Dakshineswar


Kali templo de Dakshineswar

No ano 1847, a rica viúva Rani Rasmani preparou-se para fazer uma peregrinação à cidade sagrada de Banaras para expressar suas devoções à Mãe Divina. Naqueles dias não havia linhas ferroviárias entre Calcutá e Banaras e era mais confortável para os ricos fazerem a viagem de barco e não de estrada. O comboio de Rani Rasmani consistia em vinte e quatro barcos transportando parentes, empregados e suprimentos. Mas a noite antes da peregrinação começou, a Divina Mãe, na forma da deusa Kali, interveio. Aparecendo para o Rani em um sonho, ela disse: "Não há necessidade de ir para Banaras. Instale minha estátua em um belo templo nas margens do rio Ganges e organize minha adoração lá. Então eu me manifestarei na imagem e aceitar a adoração naquele lugar ". Profundamente afetado pelo sonho, o Rani imediatamente procurou e comprou terras, e prontamente começou a construção do templo. O grande complexo do templo, construído entre 1847 e 1855, tinha como peça central um santuário da deusa Kali, e também havia templos dedicados às divindades Shiva e Radha-Krishna. Um sábio idoso e erudito foi escolhido como o sacerdote principal e o templo foi consagrado em 1855. No decorrer do ano, o padre morreu e suas responsabilidades passaram para seu irmão mais novo, Ramakrishna, que nos trinta anos seguintes traria grande fama ao templo de Dakshineswar.

Ramakrishna, no entanto, não serviu por muito tempo como o sacerdote principal do templo. Desde os primeiros dias de seu serviço no santuário da deusa Kali, ele foi preenchido com uma forma rara do amor de Deus conhecido no hinduísmo como maha-bhava.
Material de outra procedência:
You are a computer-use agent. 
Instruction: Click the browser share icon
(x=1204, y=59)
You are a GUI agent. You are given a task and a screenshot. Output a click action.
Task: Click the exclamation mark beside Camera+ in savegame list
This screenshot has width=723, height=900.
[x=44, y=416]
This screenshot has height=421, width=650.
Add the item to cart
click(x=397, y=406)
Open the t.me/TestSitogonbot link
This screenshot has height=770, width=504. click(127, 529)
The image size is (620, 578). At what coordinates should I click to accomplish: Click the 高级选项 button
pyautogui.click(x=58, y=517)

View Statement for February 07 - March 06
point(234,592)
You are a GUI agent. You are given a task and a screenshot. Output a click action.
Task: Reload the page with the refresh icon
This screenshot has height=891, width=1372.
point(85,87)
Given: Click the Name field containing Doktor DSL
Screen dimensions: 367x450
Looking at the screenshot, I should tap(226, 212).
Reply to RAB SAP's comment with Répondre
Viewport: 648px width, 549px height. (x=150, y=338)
Adorando em frente à estátua de Kali, Ramakrishna seria superado com tal amor extático pela divindade que ele cairia no chão imerso em transe espiritual e perderia toda a consciência do mundo externo. Essas experiências de intoxicação por Deus tornaram-se tão frequentes que ele ficou aliviado de seus deveres como sacerdote do templo, mas permitiu continuar vivendo dentro do complexo do templo. Durante os doze anos seguintes, Ramakrishna viajaria cada vez mais profundamente nesse amor apaixonado e absoluto pelo divino. Sua prática era expressar uma devoção tão intensa a divindades específicas que elas se manifestariam fisicamente a ele e então se fundiriam com seu ser. As várias formas de deus e deusa como Shiva, Kali, Radha-Krishna, Sita-Rama e Cristo apareceram para ele e sua fama como avatar, ou encarnação divina, se espalhou rapidamente pela Índia. Ramakrishna morreu em 1886 com a idade de cinquenta anos, mas sua vida, suas práticas espirituais intensas e o templo de Kali, onde muitos de seus transes extáticos continuaram a atrair peregrinos de toda a Índia e do mundo. Embora Ramakrishna tenha crescido e vivido no domínio do hinduísmo, sua experiência com o divino foi muito além dos limites dessa religião, ou de qualquer outra. Ramakrishna percebeu plenamente a natureza infinita e abrangente do divino. Ele era um canal para a divindade no mundo humano e a presença dessa divindade ainda pode ser experimentada no templo Kali de Dakshineswar.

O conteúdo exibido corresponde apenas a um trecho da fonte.